Jika mau jujur, sebenarnya tidak ada ukuran yang pasti sistem pemilu manakah yang paling demokratis, paling jurdil dan luber. Setiap negara memiliki sistem pemilu yang berbeda-beda. Perbedaan itu menurut Horowitz diakibatkan oleh berbedanya sistem kepartaian, kondisi sosial dan politik masyarakat, jumlah penduduk, jenis sistem politik, dan lain-lain. Oleh karena itu, pilihan atas sebuah sistem pemilu menjadi perdebatan sengit di kalangan partai politik sampai saat ini. Namun, apapun dasar pertimbangannya, sistem pemilu yang ditetapkan harus memperhatikan serangkaian kondisi. Kondisi ini yang membimbing pemerintah dan parpol guna menetapkan sistem pemilu yang akan dipakai. Paling tidak menurut Horowitz, sistem pemilu harus mempertimbangkan beberapa hal antara lain: (1) Perbandingan Kursi dengan Jumlah Suara; (2) Akuntabilitasnya bagi Konstituen (Pemilih); (3) Memungkinkan pemerintah dapat bertahan; (4) Menghasilkan pemenang mayoritas; (5) Membuat koalisi antaretnis dan antaragama; dan (6) Minoritas dapat duduk di jabatan publik. [1]

Pertimbangan lain dalam memilih sistem pemilu juga diajukan Andrew Reynold, et.al[2]. Menurut mereka, hal-hal yang patut dipertimbangkan dalam memilih sistem pemilu adalah : perhatian pada representasi; membuat pemilu mudah digunakan dan bermakna; memungkinkan perdamaian; memfasilitasi pemerintahan yang efektif dan stabil; pemerintahan yang terpilih akuntabel; pemilih mampu mengawasi wakil terpilih; mendorong parpol bekerja lebih baik; mempromosikan oposisi legislatif; mampu membuat proses pemilu berkesinambungan; dan memperhatikan standar internasional.[3]
Jika mau menyusun suatu sistem pemilu, sebenarnya tidak mutlak harus dengan sistem suara terbanyak (proportional representation-party list- opened list) sebagaimana yang diputus MK, tetap harus didasarkan pada berbagai pertimbangan yang mendalam sebagaimana yang dilakukan oleh negara-negara lainnya berdasarkan hasil penelitian Andrew Reynold diatas.
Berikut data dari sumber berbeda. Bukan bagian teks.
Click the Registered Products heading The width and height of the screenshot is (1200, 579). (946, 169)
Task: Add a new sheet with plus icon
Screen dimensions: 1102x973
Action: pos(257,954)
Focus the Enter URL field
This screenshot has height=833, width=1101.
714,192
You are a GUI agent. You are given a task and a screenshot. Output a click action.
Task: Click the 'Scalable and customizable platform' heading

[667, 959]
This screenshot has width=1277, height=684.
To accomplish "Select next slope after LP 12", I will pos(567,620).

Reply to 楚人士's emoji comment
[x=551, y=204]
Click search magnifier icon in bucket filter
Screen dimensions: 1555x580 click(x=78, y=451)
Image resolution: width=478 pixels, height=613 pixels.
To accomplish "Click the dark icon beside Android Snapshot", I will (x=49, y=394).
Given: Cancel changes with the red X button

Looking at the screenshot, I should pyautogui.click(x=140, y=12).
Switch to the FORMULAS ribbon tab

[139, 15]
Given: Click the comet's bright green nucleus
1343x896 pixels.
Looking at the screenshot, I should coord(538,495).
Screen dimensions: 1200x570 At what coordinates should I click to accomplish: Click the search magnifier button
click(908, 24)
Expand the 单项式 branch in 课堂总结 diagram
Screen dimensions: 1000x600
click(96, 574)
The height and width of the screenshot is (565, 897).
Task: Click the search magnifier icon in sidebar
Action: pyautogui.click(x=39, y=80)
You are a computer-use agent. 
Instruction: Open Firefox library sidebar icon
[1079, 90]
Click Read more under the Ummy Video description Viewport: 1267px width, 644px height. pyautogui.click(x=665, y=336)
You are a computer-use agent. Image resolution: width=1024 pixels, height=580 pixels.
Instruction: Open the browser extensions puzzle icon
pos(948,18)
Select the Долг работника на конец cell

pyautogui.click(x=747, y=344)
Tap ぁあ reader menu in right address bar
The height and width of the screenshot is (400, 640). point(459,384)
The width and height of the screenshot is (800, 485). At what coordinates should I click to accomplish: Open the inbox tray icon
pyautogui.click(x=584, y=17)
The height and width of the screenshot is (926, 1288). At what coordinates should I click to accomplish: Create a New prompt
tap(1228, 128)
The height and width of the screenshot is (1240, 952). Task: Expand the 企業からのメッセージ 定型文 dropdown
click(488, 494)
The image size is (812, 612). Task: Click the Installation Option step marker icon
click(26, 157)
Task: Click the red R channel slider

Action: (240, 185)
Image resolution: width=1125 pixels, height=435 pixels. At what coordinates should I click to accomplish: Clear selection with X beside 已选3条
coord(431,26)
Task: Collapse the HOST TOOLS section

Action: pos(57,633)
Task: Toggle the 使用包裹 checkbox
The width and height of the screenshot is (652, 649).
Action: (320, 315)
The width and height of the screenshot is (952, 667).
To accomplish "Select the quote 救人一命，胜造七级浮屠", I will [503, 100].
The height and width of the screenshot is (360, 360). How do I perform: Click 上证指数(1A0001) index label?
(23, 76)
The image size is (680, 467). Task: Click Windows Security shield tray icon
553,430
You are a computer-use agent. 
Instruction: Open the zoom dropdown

Putusan MK yang menyatakan party list dengan model semi-opened list yang diatur dalam UU Pemilu dinilai tidak representatif dan bertentangan dengan asas pemilu luber dan jurdil sebagaimana amanat UUD 1945, sebenarnya cenderung sebagai politik hukum MK yang mendasarkan putusannya pada penafsiran kontekstual, bukan tekstual (original intent) atas dasar konstitusi. Penafsiran kontekstual ini menurut Levent Gönenç mengutip John Elster dan Stephen Holmes disebut sebagai backdoor constitutional amendment (amandemen konstitusi melalui pintu belakang) dimana MK telah menyerobot kewenangan MPR sebagai satu-satunya lembaga negara yang bisa mengamandemen konstitusi.[4]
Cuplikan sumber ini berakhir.